Seguí usando project (sin ningún online y con control mediante arcaicas hojas excel) hasta que evolucioné lo suficiente (y puse mi propia empresa) como para usar Linux como mi máquina principal… Mira por donde ahí no había forma de ejecutar el project y me las vehía y deseaba para generar los gantt de manera medianamente atractiva para presentársela a los clientes (si, ya era para mis propios clientes). Llegados a este punto descubrí una herramienta online que, aunque inicialmente no creada para ello, servía perfectamente para hacer seguimiento del tiempo dedicado a las tareas de un proyecto, se trataba de trac. Tal como contaba en su página (hoy casi abandonada)
Trac es un sistema wiki mejorado y de seguimiento de incidencias para proyectos de desarrollo de software. Trac utiliza un enfoque minimalista para la gestión de proyectos de software basados en la web.

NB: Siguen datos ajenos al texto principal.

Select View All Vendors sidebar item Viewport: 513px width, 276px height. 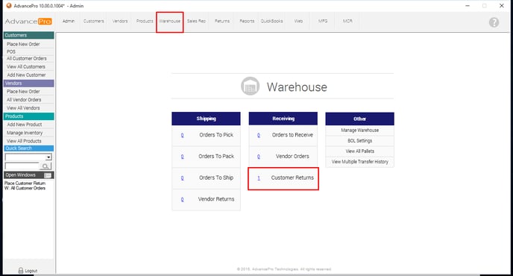pyautogui.click(x=23, y=108)
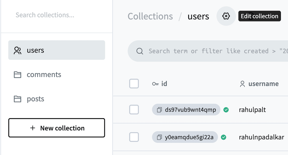The height and width of the screenshot is (155, 288).
Task: Copy the id ds97vub9wnt4qmp
Action: click(x=159, y=110)
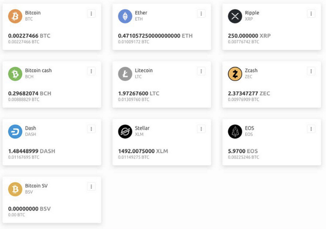The width and height of the screenshot is (326, 229).
Task: Click the EOS logo icon
Action: 235,131
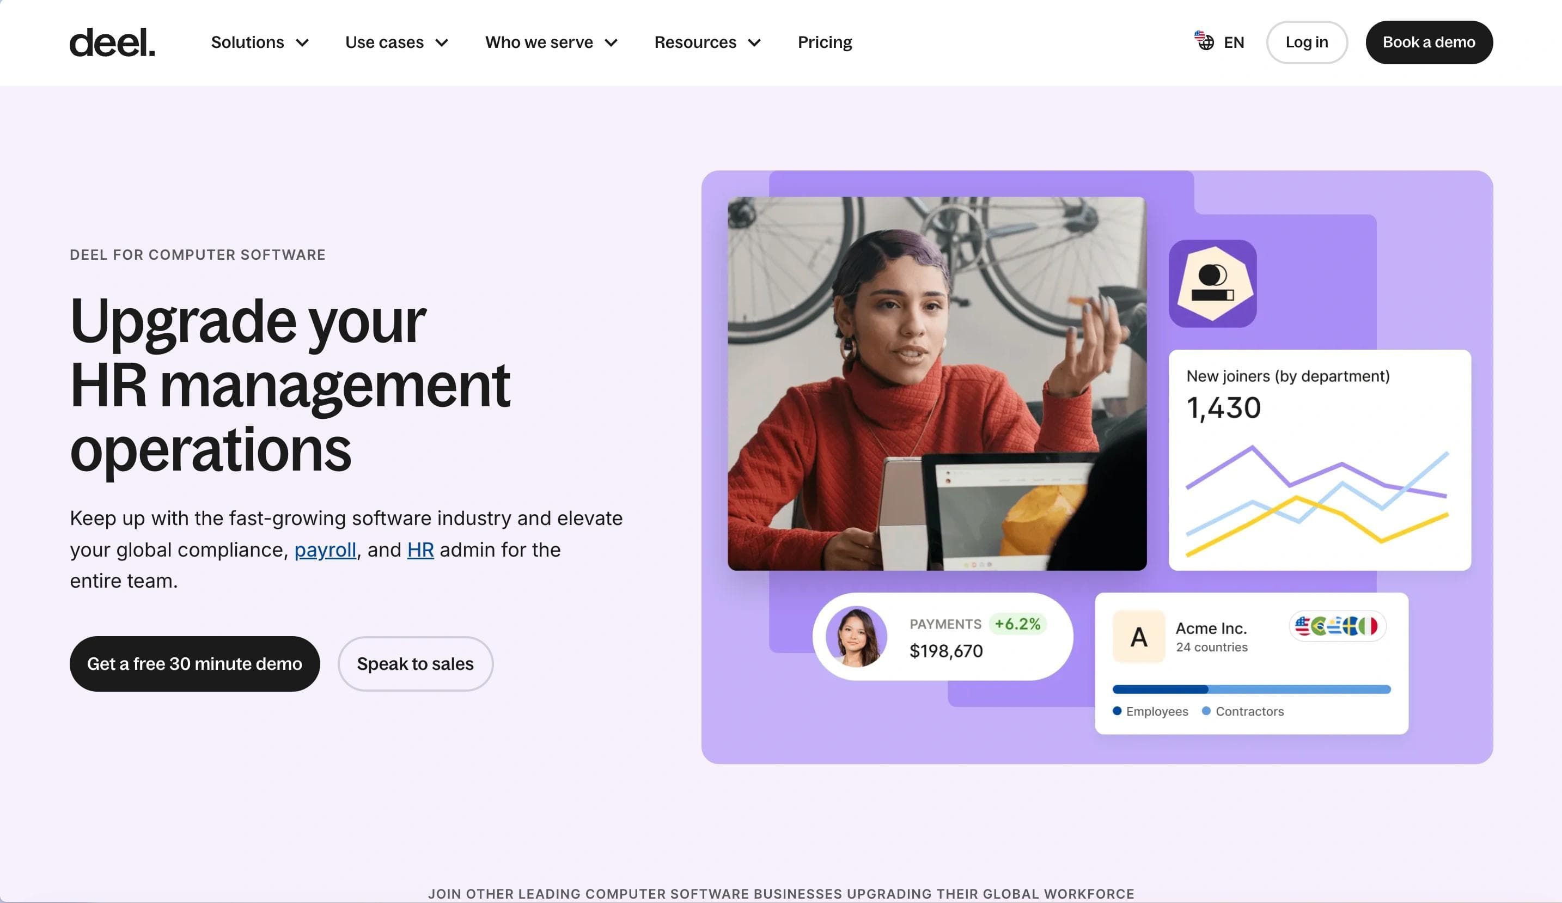Select the EN language option
Image resolution: width=1562 pixels, height=903 pixels.
[x=1233, y=42]
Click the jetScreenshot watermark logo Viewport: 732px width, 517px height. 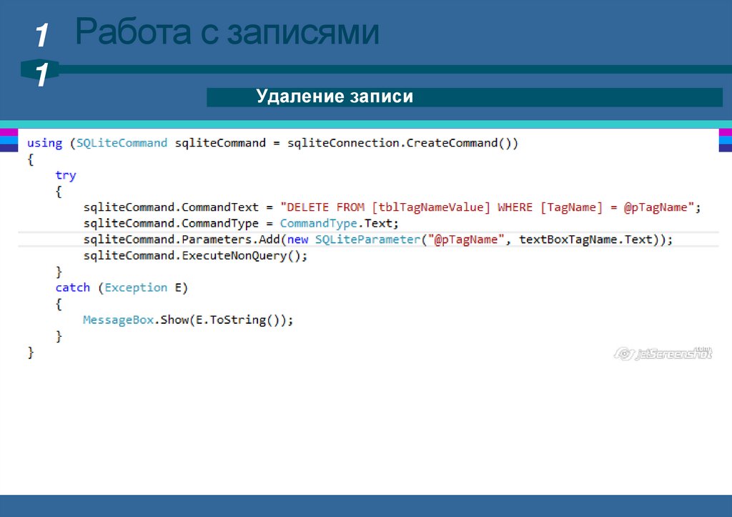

trac era un sistema de tickets, con un wiki para la documentación y conexión con subversion para el control de código. Si a esto le unimos que permitía indicar el número de horas dedicadas a cada incidencia, ya teníamos una primera forma de controlar en tiempo real las tareas. El wiki no era perfecto y la búsqueda también podía mejorarse, pero cumplió muy bien con su cometido durante unos cuantos años. De hecho el problema sobrevino cuando dejaron de mantener el producto y ya teníamos muchos proyectos gestionados con este sistema. Tengo que decir que antes de llegar a trac (que inicialmente se llamó svntrac) estuvimos usando cvstrac y cvs en lugar de subversion… Y si, tuvimos que migrar de cvs a subversion y de eso a git (es lo que tiene llevar más de 20 años produciendo código sin querer perder nada).

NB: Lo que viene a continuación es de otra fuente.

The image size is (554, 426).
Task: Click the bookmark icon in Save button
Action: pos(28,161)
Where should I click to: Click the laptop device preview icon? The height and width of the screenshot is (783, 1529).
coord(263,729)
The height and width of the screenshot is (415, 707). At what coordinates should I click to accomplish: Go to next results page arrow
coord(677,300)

El caso es que descubrimos un poco después que había un programa que tenía todo lo que tenía trac (y algunas cosas más) que era completamente software libre y, además, rapidísimo y se llama Redmine. Aunque lleva creado desde 2006 no fue hasta 2018 que decidí implantarlo en mi empresa (y en la de algún cliente posteriormente). Aunque seguía sin ser perfecta nos ofrecía todo lo que necesitábamos para el control de tareas, nos permitía comunicarnos con los clientes via incidencias, llevar un tracking completo de todo en lo que hemos trabajado de cada proyecto, con múltiples proyectos completamente aislados unos de otros y con usuarios igualmente aislados y con roles diferenciados. Todos nuestros proyectos con mantenimiento se iniciaban como proyecto redmine y evolucionaba a proyecto de mantenimiento abierto a que los clientes pudieran dar de alta sus incidencias y hacer seguimiento de la evolución del mismo.

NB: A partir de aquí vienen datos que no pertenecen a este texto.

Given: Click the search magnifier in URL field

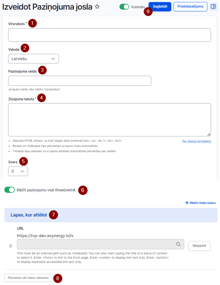Looking at the screenshot, I should pos(178,244).
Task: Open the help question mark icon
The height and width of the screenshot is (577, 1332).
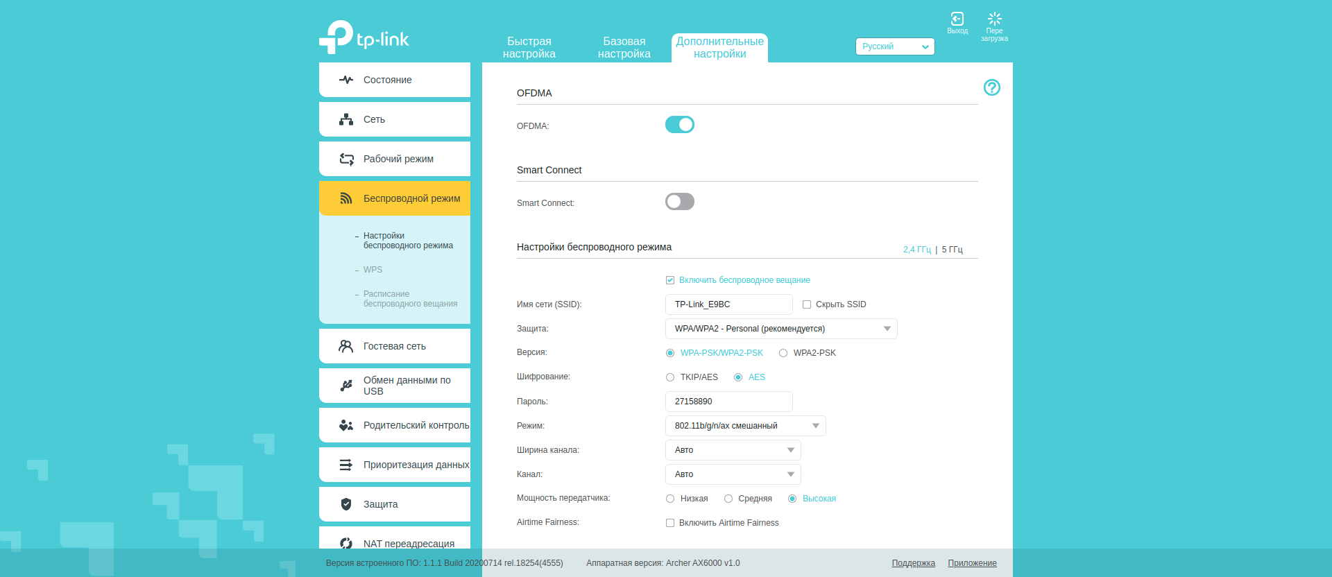Action: coord(991,87)
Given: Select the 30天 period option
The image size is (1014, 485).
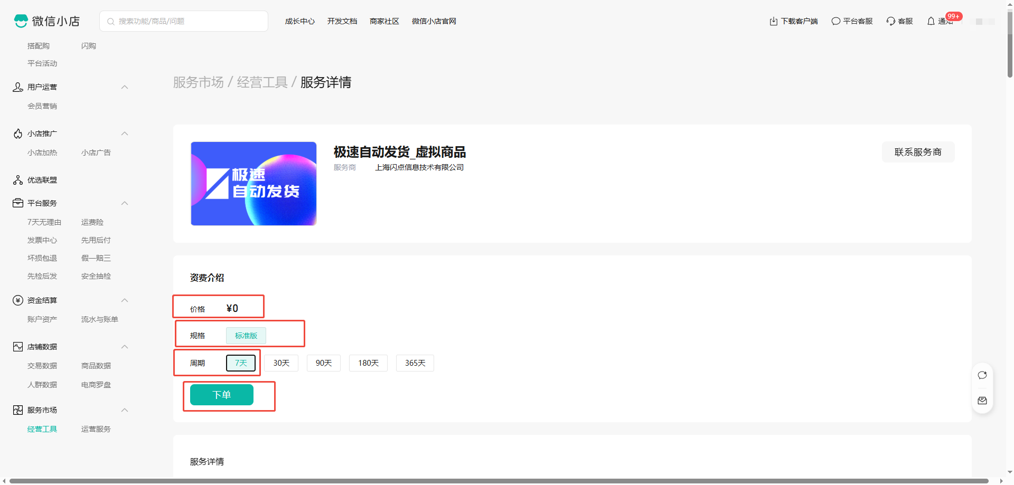Looking at the screenshot, I should pos(281,363).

El mayor problema de redmine es que tremendamente poco intuitivo o, dicho en castellano «es feo de cojones». Aunque tiene todo lo que necesitamos para un equipo de desarrollo (aunque feo-feo), es imposible a día de hoy intentar que un cliente entre por el aro de reonocer esto como una aplicación web… Ahora se espera utilizar llamativos tableros kanvan (inutilizables cuando el número de tareas es alto o los equipos grandes) y modificaciones instantaneas via clicks y sin tener que escribir nada, solo pinchar y arrastrar. Me he pasado los últimos años buscando herramientas software libre que me permitiesen tener la misma privacidad y funcionalidad que redmine pero con un aspecto nuevo y renovado. He probado desde Trello hasta monday.com pasando por Jira y Asana (igual Jira no es tampoco demasiado atractivo). Quitando que ninguna de estas herramientas son libres de verdad y varias de ellas o son demasiado completas o carecen de alguna de las características que hemos descrito anteriormente todas ellas son carísimas… Sigo buscando ya que aunque redmine me viene bien para gestionar un equipo de desarrollo se atraganta a otro tipo de perfil menos hecho a lidiar con informes y formularios. ¿Conocéis alguno bueno y, a ser posible, open source o con una versión realmente barata?